News from the open access movement

Saturday, October 13, 2007

Harnessing the crowd to make OA texts from public-domain print sources

Tim Armstrong, Crowdsourcing and Open Access, Info/Law, October 12, 2007.  Excerpt:

I gave a short talk earlier today to my colleagues about the open access movement in legal scholarship, about which the three of us here at Info/Law have blogged from time to time (check out our open access tag for more). I used the occasion to go public with my own minor contribution to improving access to primary legal source materials....

The House Report on the Copyright Act of 1976 is a key reference in the intellectual property domain, routinely cited by courts in copyright cases. It has been indispensable in resolving disputes as to legislative intent in the face of uncertain statutory text. But so far as I’ve been able to determine, it’s not freely available online...That’s unfortunate. As has often been noted, the copyright statute is intractably, even maddeningly, vague in places, and the legislative reports have been crucial tools in figuring out just what Congress was trying to do across a host of issues.

Taking advantage of our spiffy new copier, I scanned the entire House Report, working a few pages at a time over the course of a couple of weeks. That left me with a big folder full of TIFF files on my PC, which I scrubbed with the wonderful tool unpaper before converting to PDF. You can now download the completed PDF here, although be warned that it’s a very large file (155 MB): House Report No. 94-1476 (PDF).

Getting the scanned page images online, though, is only part of the battle.
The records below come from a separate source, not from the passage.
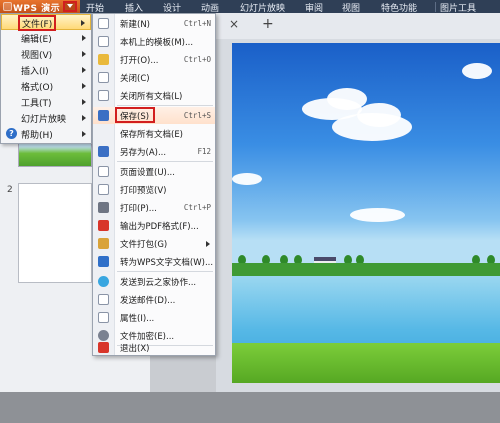 The image size is (500, 423). What do you see at coordinates (144, 245) in the screenshot?
I see `submenu-item-label: 文件打包(G)` at bounding box center [144, 245].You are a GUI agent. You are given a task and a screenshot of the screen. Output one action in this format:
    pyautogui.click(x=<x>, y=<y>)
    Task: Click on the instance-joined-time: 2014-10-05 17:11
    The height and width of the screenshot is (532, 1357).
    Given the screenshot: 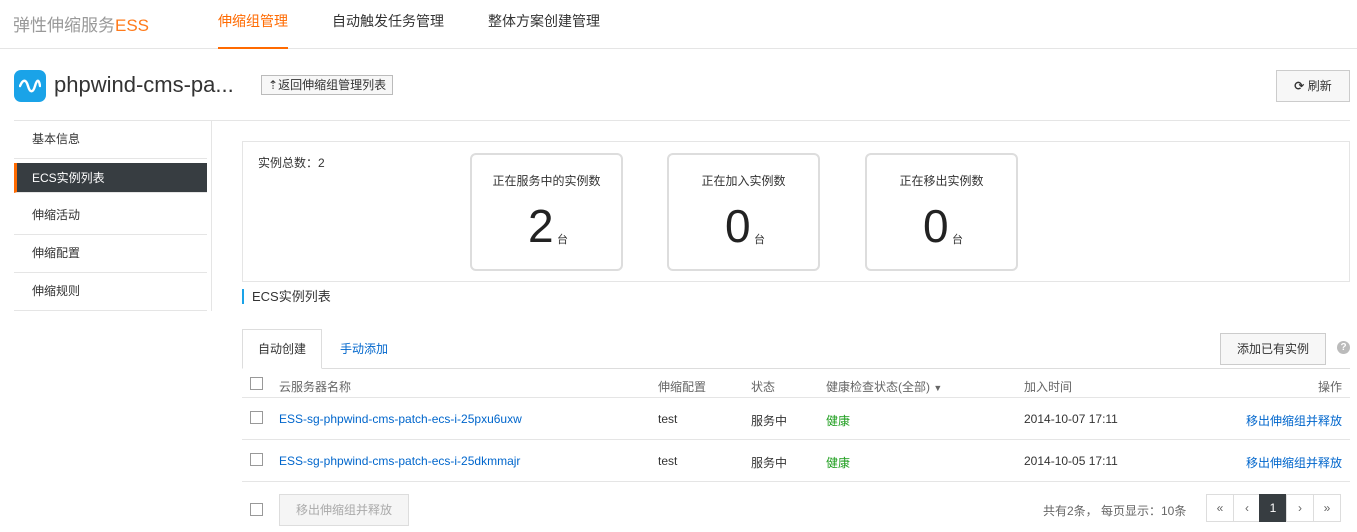 What is the action you would take?
    pyautogui.click(x=1071, y=461)
    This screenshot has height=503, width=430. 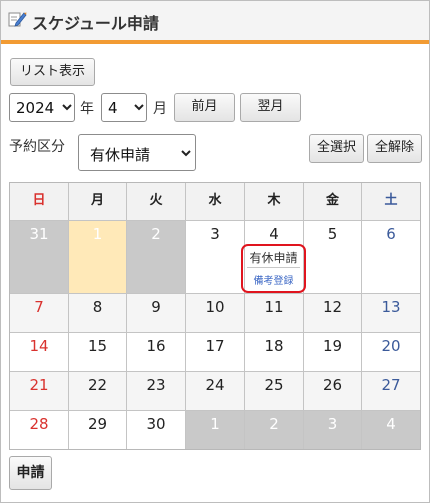 I want to click on list-view-button: リスト表示, so click(x=52, y=72).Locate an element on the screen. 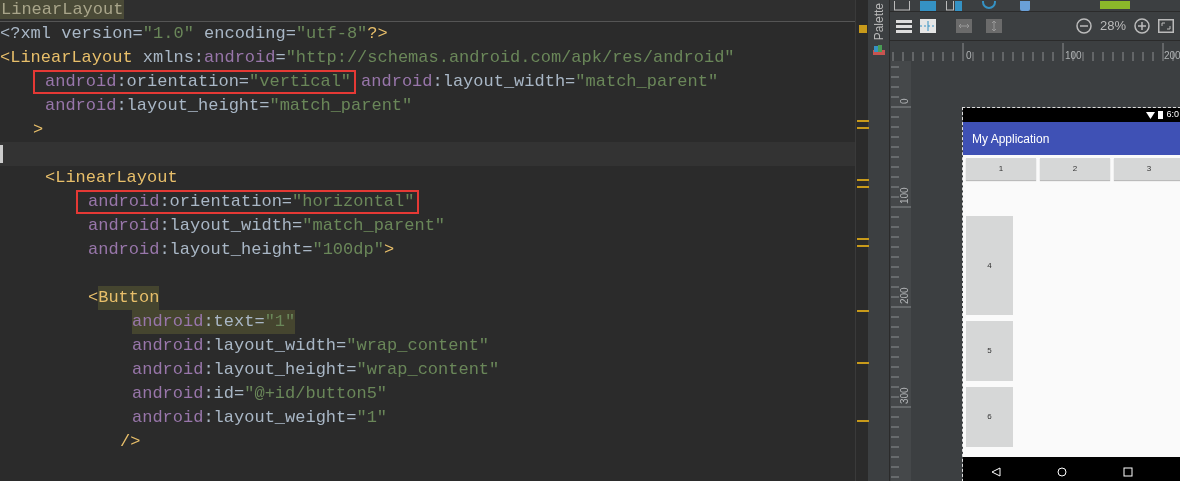 This screenshot has width=1180, height=481. preview-button: 1 is located at coordinates (1001, 169).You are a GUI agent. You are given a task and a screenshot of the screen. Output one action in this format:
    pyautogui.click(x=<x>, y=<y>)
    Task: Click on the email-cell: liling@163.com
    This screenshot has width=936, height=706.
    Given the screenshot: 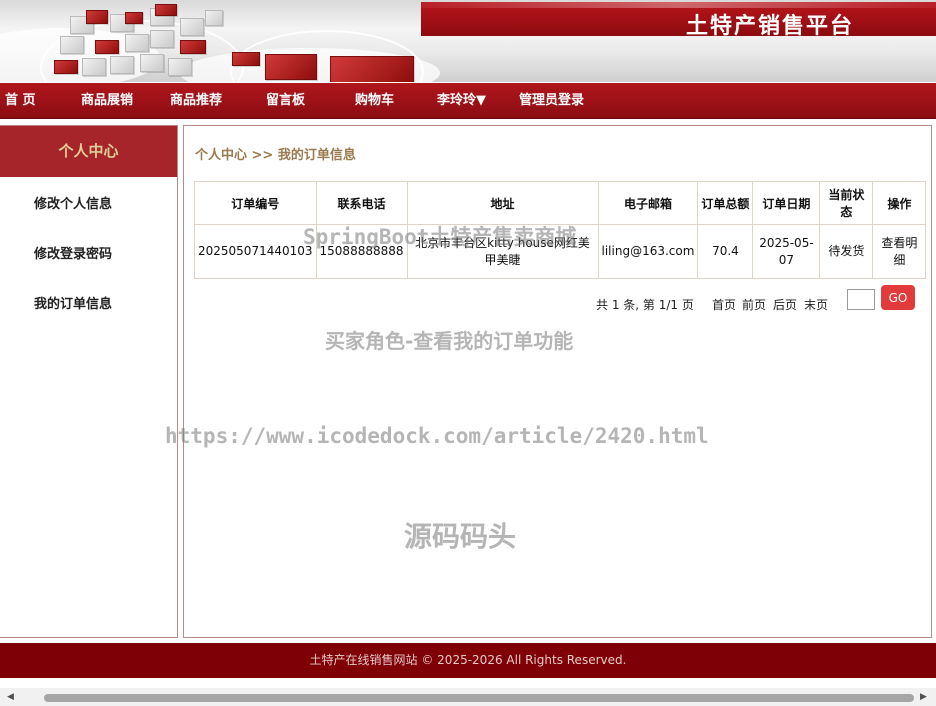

What I ultimately would like to see online is the text of the report, freely searchable, copyable, and indexable, rather than just the images. Because I don’t have the time or energy to convert the images to text myself, I’ve thrown the project open as an experiment in crowdsourcing. All my page scans are now available on Wikimedia Commons, and volunteers are slowly converting the raw OCR output to intelligible text on Wikisource. It’s a lengthy document, but given enough eyeballs, as they say. The Wikisource index to the scanned pages already appears on the first page of the Google search results for “House Report 94-1476.” Eventually, this process should produce a fairly well cleaned-up version of the source text.

Assuming this ultimately works (a big “if,” to be sure), what are some other public domain legal source texts that should get the crowdsourcing treatment? ...